Differential diagnosis

• Myelofibrosis.

• Renal glomerular osteodystrophy.

• Inherited hypophosphataemia.

• Fluorosis in adults.

• Hypoparathyroidism.

• Pseudohypoparathyroidism.

• Lead toxicity.

Investigations

• Diagnosis is made by X-rays which are usually diagnostic:⁷
  

  • Generalised osteosclerosis; bones may be uniformly sclerotic, but alternating sclerotic and lucent bands may be noted in the iliac wings and near the ends of long bones.

  • Bones may be club-like or appear like a bone within bone.

  • The entire skull is thickened and dense, especially at the base.

  • Sinuses are small.

  • Vertebrae are very radiodense and may show alternating bands (rugger-jersey sign).

  • There may be evidence of fractures or osteomyelitis.

  • Severe osteopetrosis:
    

    • Characteristic changes ('Erlenmeyer flask deformity' of the metaphyses) on X-ray.

  • Mild osteopetrosis:
    

    • X-ray shows generalised increase in bone density and clubbing of metaphyses.

    • In vertebral bodies, alternating lucent and dense bands cause a sandwich-like appearance.

• CT scans may occasionally be required and the use of MRI tends to be limited to imaging of the marrow in the severe, recessive disease, which is usually fatal without marrow transplantation.⁷

• In severe osteopetrosis, the plasma calcium is reduced, and acid phosphatase and calcitriol are raised.

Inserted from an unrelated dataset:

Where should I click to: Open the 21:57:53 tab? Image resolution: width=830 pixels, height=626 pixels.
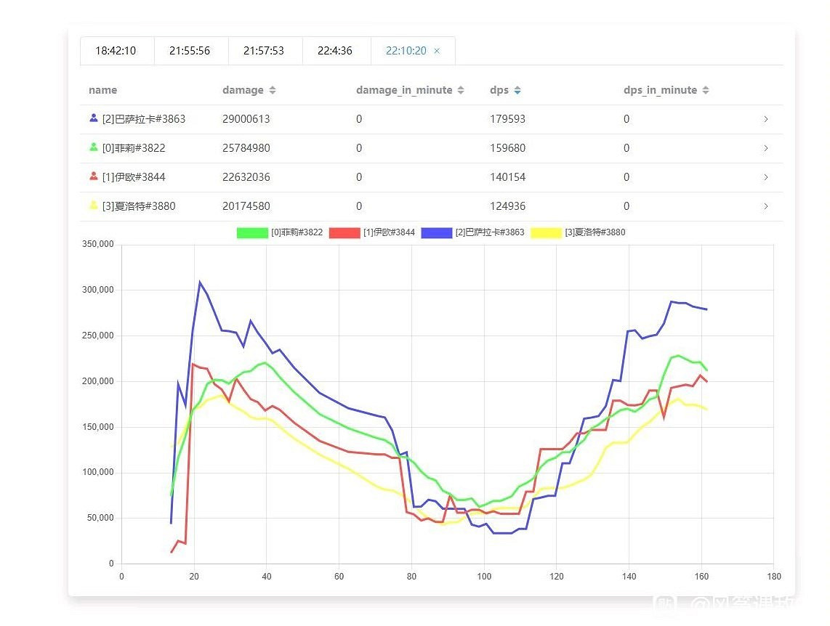click(x=264, y=51)
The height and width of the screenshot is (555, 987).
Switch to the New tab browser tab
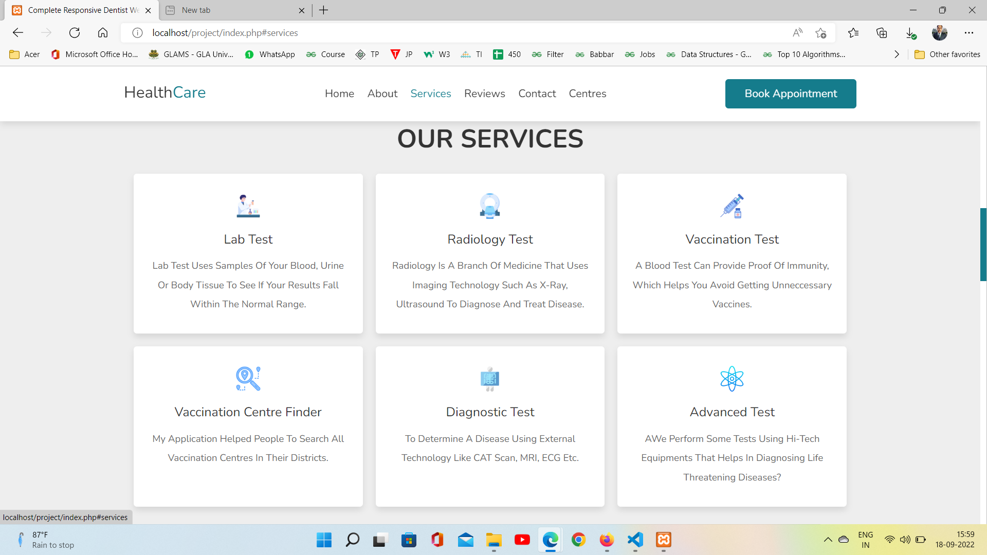tap(234, 10)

• Genetic testing, which allows for disease confirmation, appropriate management, and assessment of prognosis, as well as for genetic counselling and prenatal diagnosis.⁴

Associated diseases

Deficiency of carbonic anhydrase can cause petrosis associated with renal tubular acidosis, cerebral calcification, growth failure and severe learning difficulties.

Osteopetrosis treatment and management

Autosomal recessive osteopetrosis¹

Because osteoclasts originate from haematopoietic precursors, haematopoietic stem cell transplantation (HSCT) is the therapy of choice, resulting in improved bone remodelling and reversal of pancytopenia and extramedullary haematopoiesis.

• However, HSCT is effective only in cases of intrinsic osteoclast defects and is not recommended for osteopetrosis caused by absent osteoclasts due to mutation in TNFSF11.

• In cases of CNS involvement, such as in osteopetrosis caused by mutations in CLCN7 and OSTM1, which are associated with primary neuropathy, HSCT is proven to be ineffective and contraindicated.

• Intermediate osteopetrosis, comprising both severe dominant forms with an early onset and recessive ones without CNS involvement, have a better prognosis and are candidates for HSCT.

• For this reason, extensive neurological evaluation by CT or MRI and electroencephalography are required, especially in patients carrying unknown mutations in the CLCN7 gene.

In intermediate- and late-onset forms, HSCT may pose greater risks than benefits. When HSCT is not indicated or adequate donors are lacking, patients are empirically treated and receive conservative care based on multi-disciplinary approaches, according to clinical manifestations. These interventions may include calcium and vitamin D supplementation, corticosteroids, antimicrobial therapy, orthopaedic surgery, neurosurgery, transfusions and pain management.

Autosomal dominant osteopetrosis

Adult osteopetrosis requires no treatment unless complications arise which do require treatment. No specific medical treatment exists for the adult type. Management is mainly focused on correcting complications and improving the quality of life. The gene defects have not yet been identified.⁸ Management of complications includes treatment of fractures, and joint replacements.⁶

Complications

Autosomal recessive osteopetrosis causes severe morbidity, including:¹

• Bone marrow failure, with severe anaemia, bleeding and infections.

• Growth restriction and failure to thrive.

Prognosis

• Without treatment, autosomal recessive osteopetrosis is lethal in 70% of cases. Death is usually within the first decade of life due to severe anaemia, bleeding or infection.¹

• Adults with osteopetrosis are usually asymptomatic and have good long-term survival rates.